To get it to work in a cluster, what would be necessary?

A new message to the leader to describe connection loss?

On Wed, Sep 8, 2010 at 1:03 PM, Benjamin Reed br...@yahoo-inc.com wrote:

 unfortunately, that only works on the standalone server.

 ben

 On 09/08/2010 12:52 PM, Fournier, Camille F. [Tech] wrote:

 This would be the ideal solution to this problem I think.
 Poking around the (3.3) code to figure out how hard it would be to
 implement, I figure one way to do it would be to modify the session timeout
 to the min session timeout and touch the connection before calling close
 when you get certain exceptions in NIOServerCnxn.doIO. I did this (removing
 the code in touch session that returns if the tickTime is greater than the
 expire time) and it worked (in the standalone server anyway). Interesting
 solution, or total hack that will not work beyond most basic test case?

 C

 (forgive lack of actual code in this email)

 -Original Message-
 From: Ted Dunning [mailto:ted.dunn...@gmail.com]
 Sent: Tuesday, September 07, 2010 1:11 PM
 To: zookeeper-user@hadoop.apache.org
 Cc: Benjamin Reed
 Subject: Re: closing session on socket close vs waiting for timeout

 This really is, just as Ben says a problem of false positives and false
 negatives in detecting session
 expiration.

 On the other hand, the current algorithm isn't really using all the
 information available.  The current algorithm is
 using time since last client initiated heartbeat.  The new proposal is
 somewhat worse in that it proposes to use
 just the boolean has-TCP-disconnect-happened.

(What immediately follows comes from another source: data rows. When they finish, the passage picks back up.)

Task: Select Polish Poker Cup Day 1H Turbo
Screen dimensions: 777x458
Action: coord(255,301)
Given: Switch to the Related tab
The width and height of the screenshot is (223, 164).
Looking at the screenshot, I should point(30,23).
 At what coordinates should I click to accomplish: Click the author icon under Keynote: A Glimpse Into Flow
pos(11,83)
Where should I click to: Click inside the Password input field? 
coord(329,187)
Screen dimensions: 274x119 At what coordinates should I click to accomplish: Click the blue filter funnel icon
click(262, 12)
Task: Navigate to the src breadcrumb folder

 Perhaps it would be better to use multiple features in order to decrease
 both false positives and false negatives.

 For instance, I could imagine that we use the following features:

 - time since last client hearbeat or disconnect or reconnect

 - what was the last event? (a heartbeat or a disconnect or a reconnect)

 Then the expiration algorithm could use a relatively long time since last
 heartbeat and a relatively short time since last disconnect to mark a
 session as disconnected.

 Wouldn't this avoid expiration during GC and cluster partition and cause
 expiration quickly after a client disconnect?

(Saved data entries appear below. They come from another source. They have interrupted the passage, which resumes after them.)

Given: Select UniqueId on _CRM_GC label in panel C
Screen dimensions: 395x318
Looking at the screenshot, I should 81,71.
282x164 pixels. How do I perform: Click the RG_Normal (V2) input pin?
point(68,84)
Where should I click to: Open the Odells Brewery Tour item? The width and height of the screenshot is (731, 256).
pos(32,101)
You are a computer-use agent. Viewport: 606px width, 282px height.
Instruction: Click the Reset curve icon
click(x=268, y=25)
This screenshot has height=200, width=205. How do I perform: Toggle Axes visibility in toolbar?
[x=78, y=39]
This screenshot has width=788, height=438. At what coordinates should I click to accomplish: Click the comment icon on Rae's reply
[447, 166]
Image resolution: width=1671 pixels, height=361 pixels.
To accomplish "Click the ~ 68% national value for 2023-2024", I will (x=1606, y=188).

 On Mon, Sep 6, 2010 at 11:26 PM, Patrick Huntph...@apache.org  wrote:



 That's a good point, however with suitable documentation, warnings and
 such
 it seems like a reasonable feature to provide for those users who require
 it. Used in moderation it seems fine to me. Perhaps we also make it
 configurable at the server level for those administrators/ops who don't
 want
 to deal with it (disable the feature entirely, or only enable on
 particular
 servers, etc...).

 Patrick

 On Mon, Sep 6, 2010 at 2:10 PM, Benjamin Reedbr...@yahoo-inc.com
  wrote:



 if this mechanism were used very often, we would get a huge number of
 session expirations when a server fails. you are trading fast error
 detection for the ability to tolerate temporary network and server


 outages.


 to be honest this seems like something that in theory sounds like it
 will
 work in practice, but once deployed we start getting session expirations


 for


 cases that we really do not want or expect.

 ben


 On 09/01/2010 12:47 PM, Patrick Hunt wrote:



 Ben, in this case the session would be tied directly to the connection,
 we'd explicitly deny session re-establishment for this session type (so
 4 would fail). Would that address your concern, others?

 Patrick

 On 09/01/2010 10:03 AM, Benjamin Reed wrote:




 i'm a bit skeptical that this is going to work out properly. a server
 may receive a socket reset even though the client is still alive:

 1) client sends a request to a server
 2) client is partitioned from the server
 3) server starts trying to send response
 4) client reconnects to a different server
 5) partition heals
 6) server gets a reset from client

 at step 6 i don't think you want to delete the ephemeral nodes.

 ben

 On 08/31/2010 01:41 PM, Fournier, Camille F. [Tech] wrote:




 Yes that's right. Which network issues can cause the socket to close
 without the initiating process closing the socket? In my limited
 experience in this area network issues were more prone to leave dead
 sockets open rather than vice versa so I don't know what to look out
 for.

 Thanks,
 Camille

 -Original Message-
 From: Dave Wright [mailto:wrig...@gmail.com]
 Sent: Tuesday, August 31, 2010 1:14 PM
 To: zookeeper-user

Re: closing session on socket close vs waiting for timeout

2010-09-07 Thread Patrick Hunt
That's a good point, however with suitable documentation, warnings and such
it seems like a reasonable feature to provide for those users who require
it. Used in moderation it seems fine to me. Perhaps we also make it
configurable at the server level for those administrators/ops who don't want
to deal with it (disable the feature entirely, or only enable on particular
servers, etc...).

Patrick

On Mon, Sep 6, 2010 at 2:10 PM, Benjamin Reed br...@yahoo-inc.com wrote:

 if this mechanism were used very often, we would get a huge number of
 session expirations when a server fails. you are trading fast error
 detection for the ability to tolerate temporary network and server outages.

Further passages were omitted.